■ Problem statement: Please copy every row below word for word, keeping each line exactly as it stands.

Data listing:
****************
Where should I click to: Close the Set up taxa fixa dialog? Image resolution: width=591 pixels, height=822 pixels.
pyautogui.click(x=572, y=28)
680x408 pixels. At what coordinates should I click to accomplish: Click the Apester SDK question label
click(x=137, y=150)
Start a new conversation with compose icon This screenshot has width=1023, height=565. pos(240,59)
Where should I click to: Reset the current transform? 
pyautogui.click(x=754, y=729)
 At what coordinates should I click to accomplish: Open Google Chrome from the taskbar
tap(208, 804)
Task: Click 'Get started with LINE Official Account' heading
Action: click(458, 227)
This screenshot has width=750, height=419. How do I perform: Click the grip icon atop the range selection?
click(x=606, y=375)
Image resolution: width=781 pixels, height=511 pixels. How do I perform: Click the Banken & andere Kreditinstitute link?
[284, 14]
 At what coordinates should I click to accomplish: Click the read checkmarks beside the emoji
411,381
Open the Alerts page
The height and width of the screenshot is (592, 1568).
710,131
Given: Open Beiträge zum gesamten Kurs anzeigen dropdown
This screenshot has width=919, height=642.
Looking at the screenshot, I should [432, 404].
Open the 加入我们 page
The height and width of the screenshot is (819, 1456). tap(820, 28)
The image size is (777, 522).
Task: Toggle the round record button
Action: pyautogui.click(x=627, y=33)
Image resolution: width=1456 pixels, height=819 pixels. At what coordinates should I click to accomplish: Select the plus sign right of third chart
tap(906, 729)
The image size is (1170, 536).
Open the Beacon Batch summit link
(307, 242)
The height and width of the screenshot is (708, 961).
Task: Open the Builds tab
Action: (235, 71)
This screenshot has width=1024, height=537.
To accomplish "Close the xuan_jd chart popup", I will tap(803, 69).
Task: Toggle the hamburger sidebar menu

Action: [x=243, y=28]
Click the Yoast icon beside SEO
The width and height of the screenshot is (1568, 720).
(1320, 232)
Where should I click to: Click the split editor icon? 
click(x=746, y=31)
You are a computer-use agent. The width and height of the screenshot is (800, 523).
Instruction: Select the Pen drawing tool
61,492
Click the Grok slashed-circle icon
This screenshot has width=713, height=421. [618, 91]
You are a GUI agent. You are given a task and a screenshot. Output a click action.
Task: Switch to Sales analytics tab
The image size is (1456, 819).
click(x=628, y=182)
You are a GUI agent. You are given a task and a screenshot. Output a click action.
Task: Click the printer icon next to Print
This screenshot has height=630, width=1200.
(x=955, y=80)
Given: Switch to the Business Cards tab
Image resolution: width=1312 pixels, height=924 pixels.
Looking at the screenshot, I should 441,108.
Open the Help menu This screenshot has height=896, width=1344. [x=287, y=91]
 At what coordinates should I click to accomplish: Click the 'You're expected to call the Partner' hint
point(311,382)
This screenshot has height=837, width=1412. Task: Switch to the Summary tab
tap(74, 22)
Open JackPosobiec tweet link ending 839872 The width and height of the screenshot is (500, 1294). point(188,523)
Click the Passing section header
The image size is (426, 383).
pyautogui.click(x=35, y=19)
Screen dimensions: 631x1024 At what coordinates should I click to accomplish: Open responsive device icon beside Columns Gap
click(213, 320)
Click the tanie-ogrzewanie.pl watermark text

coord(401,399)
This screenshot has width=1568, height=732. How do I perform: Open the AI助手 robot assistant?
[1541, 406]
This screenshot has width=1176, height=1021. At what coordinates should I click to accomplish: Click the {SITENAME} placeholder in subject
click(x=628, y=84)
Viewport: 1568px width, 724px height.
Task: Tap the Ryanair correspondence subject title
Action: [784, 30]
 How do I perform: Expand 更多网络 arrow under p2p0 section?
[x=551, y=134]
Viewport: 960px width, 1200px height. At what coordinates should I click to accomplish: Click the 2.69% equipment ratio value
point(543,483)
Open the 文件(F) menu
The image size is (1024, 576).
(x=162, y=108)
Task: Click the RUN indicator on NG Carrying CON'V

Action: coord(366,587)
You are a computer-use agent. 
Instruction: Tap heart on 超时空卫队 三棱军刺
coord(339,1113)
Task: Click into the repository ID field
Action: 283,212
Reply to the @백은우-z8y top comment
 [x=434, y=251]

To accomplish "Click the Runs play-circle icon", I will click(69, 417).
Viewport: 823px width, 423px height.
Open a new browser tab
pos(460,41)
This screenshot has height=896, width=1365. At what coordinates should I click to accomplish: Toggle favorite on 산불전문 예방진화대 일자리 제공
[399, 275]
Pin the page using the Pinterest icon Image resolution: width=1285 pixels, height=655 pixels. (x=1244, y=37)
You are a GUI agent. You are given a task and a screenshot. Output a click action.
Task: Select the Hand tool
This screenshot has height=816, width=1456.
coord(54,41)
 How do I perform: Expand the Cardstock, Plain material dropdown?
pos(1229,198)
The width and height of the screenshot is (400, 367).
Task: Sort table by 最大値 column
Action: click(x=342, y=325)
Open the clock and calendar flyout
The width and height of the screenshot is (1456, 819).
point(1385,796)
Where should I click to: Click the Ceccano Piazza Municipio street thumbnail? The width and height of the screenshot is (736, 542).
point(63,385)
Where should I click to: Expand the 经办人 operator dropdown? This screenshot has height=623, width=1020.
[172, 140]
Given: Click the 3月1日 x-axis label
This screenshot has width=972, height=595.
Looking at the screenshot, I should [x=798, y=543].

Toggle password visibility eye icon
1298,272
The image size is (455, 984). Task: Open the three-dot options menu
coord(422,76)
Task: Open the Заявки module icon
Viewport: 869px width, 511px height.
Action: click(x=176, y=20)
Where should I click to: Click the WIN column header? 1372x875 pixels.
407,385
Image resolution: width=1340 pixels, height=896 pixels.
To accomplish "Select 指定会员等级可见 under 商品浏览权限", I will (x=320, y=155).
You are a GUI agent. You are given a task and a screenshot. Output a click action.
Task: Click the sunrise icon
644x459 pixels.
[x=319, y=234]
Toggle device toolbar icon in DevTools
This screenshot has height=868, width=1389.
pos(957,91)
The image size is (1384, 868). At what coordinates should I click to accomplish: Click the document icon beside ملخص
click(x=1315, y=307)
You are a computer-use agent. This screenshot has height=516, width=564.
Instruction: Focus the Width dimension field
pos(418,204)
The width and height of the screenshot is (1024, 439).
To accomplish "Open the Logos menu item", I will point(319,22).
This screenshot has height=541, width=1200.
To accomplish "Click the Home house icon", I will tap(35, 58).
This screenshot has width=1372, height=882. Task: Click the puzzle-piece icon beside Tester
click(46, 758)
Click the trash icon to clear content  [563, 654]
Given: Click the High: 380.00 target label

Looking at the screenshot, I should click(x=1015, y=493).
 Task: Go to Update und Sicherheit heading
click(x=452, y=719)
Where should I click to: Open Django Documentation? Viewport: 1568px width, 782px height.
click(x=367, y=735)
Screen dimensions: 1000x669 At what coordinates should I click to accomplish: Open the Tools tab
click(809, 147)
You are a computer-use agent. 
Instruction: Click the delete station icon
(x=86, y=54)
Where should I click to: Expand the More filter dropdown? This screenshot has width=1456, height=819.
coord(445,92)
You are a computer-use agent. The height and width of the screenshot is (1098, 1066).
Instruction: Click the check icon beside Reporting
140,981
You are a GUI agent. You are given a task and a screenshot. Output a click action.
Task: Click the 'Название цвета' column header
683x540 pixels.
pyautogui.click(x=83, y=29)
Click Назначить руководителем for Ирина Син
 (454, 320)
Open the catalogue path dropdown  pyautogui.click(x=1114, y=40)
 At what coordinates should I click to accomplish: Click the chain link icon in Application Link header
****************
■ The answer:
Where should I click to: Close the Set up taxa fixa dialog? Image resolution: width=591 pixels, height=822 pixels.
pyautogui.click(x=572, y=28)
680x408 pixels. At what coordinates should I click to accomplish: Click the Apester SDK question label
click(x=137, y=150)
Start a new conversation with compose icon This screenshot has width=1023, height=565. pos(240,59)
Where should I click to: Reset the current transform? 
pyautogui.click(x=754, y=729)
 At what coordinates should I click to accomplish: Open Google Chrome from the taskbar
tap(208, 804)
Task: Click 'Get started with LINE Official Account' heading
Action: click(458, 227)
This screenshot has width=750, height=419. How do I perform: Click the grip icon atop the range selection?
click(x=606, y=375)
Image resolution: width=781 pixels, height=511 pixels. How do I perform: Click the Banken & andere Kreditinstitute link?
[284, 14]
 At what coordinates should I click to accomplish: Click the read checkmarks beside the emoji
411,381
Open the Alerts page
The height and width of the screenshot is (592, 1568).
710,131
Given: Open Beiträge zum gesamten Kurs anzeigen dropdown
This screenshot has width=919, height=642.
Looking at the screenshot, I should [432, 404].
Open the 加入我们 page
The height and width of the screenshot is (819, 1456). tap(820, 28)
The image size is (777, 522).
Task: Toggle the round record button
Action: pyautogui.click(x=627, y=33)
Image resolution: width=1456 pixels, height=819 pixels. At what coordinates should I click to accomplish: Select the plus sign right of third chart
tap(906, 729)
The image size is (1170, 536).
Open the Beacon Batch summit link
(307, 242)
The height and width of the screenshot is (708, 961).
Task: Open the Builds tab
Action: (235, 71)
This screenshot has width=1024, height=537.
To accomplish "Close the xuan_jd chart popup", I will tap(803, 69).
Task: Toggle the hamburger sidebar menu

Action: [x=243, y=28]
Click the Yoast icon beside SEO
The width and height of the screenshot is (1568, 720).
(1320, 232)
Where should I click to: Click the split editor icon? 
click(x=746, y=31)
You are a computer-use agent. The width and height of the screenshot is (800, 523).
Instruction: Select the Pen drawing tool
61,492
Click the Grok slashed-circle icon
This screenshot has width=713, height=421. [618, 91]
You are a GUI agent. You are given a task and a screenshot. Output a click action.
Task: Switch to Sales analytics tab
The image size is (1456, 819).
click(x=628, y=182)
You are a GUI agent. You are given a task and a screenshot. Output a click action.
Task: Click the printer icon next to Print
This screenshot has height=630, width=1200.
(x=955, y=80)
Given: Switch to the Business Cards tab
Image resolution: width=1312 pixels, height=924 pixels.
Looking at the screenshot, I should 441,108.
Open the Help menu This screenshot has height=896, width=1344. [x=287, y=91]
 At what coordinates should I click to accomplish: Click the 'You're expected to call the Partner' hint
point(311,382)
This screenshot has height=837, width=1412. Task: Switch to the Summary tab
tap(74, 22)
Open JackPosobiec tweet link ending 839872 The width and height of the screenshot is (500, 1294). point(188,523)
Click the Passing section header
The image size is (426, 383).
pyautogui.click(x=35, y=19)
Screen dimensions: 631x1024 At what coordinates should I click to accomplish: Open responsive device icon beside Columns Gap
click(213, 320)
Click the tanie-ogrzewanie.pl watermark text

coord(401,399)
This screenshot has width=1568, height=732. How do I perform: Open the AI助手 robot assistant?
[1541, 406]
This screenshot has width=1176, height=1021. At what coordinates should I click to accomplish: Click the {SITENAME} placeholder in subject
click(x=628, y=84)
Viewport: 1568px width, 724px height.
Task: Tap the Ryanair correspondence subject title
Action: [784, 30]
 How do I perform: Expand 更多网络 arrow under p2p0 section?
[x=551, y=134]
Viewport: 960px width, 1200px height. At what coordinates should I click to accomplish: Click the 2.69% equipment ratio value
point(543,483)
Open the 文件(F) menu
The image size is (1024, 576).
(x=162, y=108)
Task: Click the RUN indicator on NG Carrying CON'V

Action: coord(366,587)
You are a computer-use agent. 
Instruction: Tap heart on 超时空卫队 三棱军刺
coord(339,1113)
Task: Click into the repository ID field
Action: 283,212
Reply to the @백은우-z8y top comment
 [x=434, y=251]

To accomplish "Click the Runs play-circle icon", I will click(69, 417).
Viewport: 823px width, 423px height.
Open a new browser tab
pos(460,41)
This screenshot has height=896, width=1365. At what coordinates should I click to accomplish: Toggle favorite on 산불전문 예방진화대 일자리 제공
[399, 275]
Pin the page using the Pinterest icon Image resolution: width=1285 pixels, height=655 pixels. (x=1244, y=37)
You are a GUI agent. You are given a task and a screenshot. Output a click action.
Task: Select the Hand tool
This screenshot has height=816, width=1456.
coord(54,41)
 How do I perform: Expand the Cardstock, Plain material dropdown?
pos(1229,198)
The width and height of the screenshot is (400, 367).
Task: Sort table by 最大値 column
Action: click(x=342, y=325)
Open the clock and calendar flyout
The width and height of the screenshot is (1456, 819).
point(1385,796)
Where should I click to: Click the Ceccano Piazza Municipio street thumbnail? The width and height of the screenshot is (736, 542).
point(63,385)
Where should I click to: Expand the 经办人 operator dropdown? This screenshot has height=623, width=1020.
[172, 140]
Given: Click the 3月1日 x-axis label
This screenshot has width=972, height=595.
Looking at the screenshot, I should [x=798, y=543].

Toggle password visibility eye icon
1298,272
The image size is (455, 984). Task: Open the three-dot options menu
coord(422,76)
Task: Open the Заявки module icon
Viewport: 869px width, 511px height.
Action: click(x=176, y=20)
Where should I click to: Click the WIN column header? 1372x875 pixels.
407,385
Image resolution: width=1340 pixels, height=896 pixels.
To accomplish "Select 指定会员等级可见 under 商品浏览权限", I will (x=320, y=155).
You are a GUI agent. You are given a task and a screenshot. Output a click action.
Task: Click the sunrise icon
644x459 pixels.
[x=319, y=234]
Toggle device toolbar icon in DevTools
This screenshot has height=868, width=1389.
pos(957,91)
The image size is (1384, 868). At what coordinates should I click to accomplish: Click the document icon beside ملخص
click(x=1315, y=307)
You are a computer-use agent. This screenshot has height=516, width=564.
Instruction: Focus the Width dimension field
pos(418,204)
The width and height of the screenshot is (1024, 439).
To accomplish "Open the Logos menu item", I will point(319,22).
This screenshot has height=541, width=1200.
To accomplish "Click the Home house icon", I will tap(35, 58).
This screenshot has width=1372, height=882. Task: Click the puzzle-piece icon beside Tester
click(46, 758)
Click the trash icon to clear content  [563, 654]
Given: Click the High: 380.00 target label

Looking at the screenshot, I should click(x=1015, y=493).
 Task: Go to Update und Sicherheit heading
click(x=452, y=719)
Where should I click to: Open Django Documentation? Viewport: 1568px width, 782px height.
click(x=367, y=735)
Screen dimensions: 1000x669 At what coordinates should I click to accomplish: Open the Tools tab
click(809, 147)
You are a computer-use agent. 
Instruction: Click the delete station icon
(x=86, y=54)
Where should I click to: Expand the More filter dropdown? This screenshot has width=1456, height=819.
coord(445,92)
You are a computer-use agent. The height and width of the screenshot is (1098, 1066).
Instruction: Click the check icon beside Reporting
140,981
You are a GUI agent. You are given a task and a screenshot. Output a click action.
Task: Click the 'Название цвета' column header
683x540 pixels.
pyautogui.click(x=83, y=29)
Click Назначить руководителем for Ирина Син
 (454, 320)
Open the catalogue path dropdown  pyautogui.click(x=1114, y=40)
 At what coordinates should I click to accomplish: Click the chain link icon in Application Link header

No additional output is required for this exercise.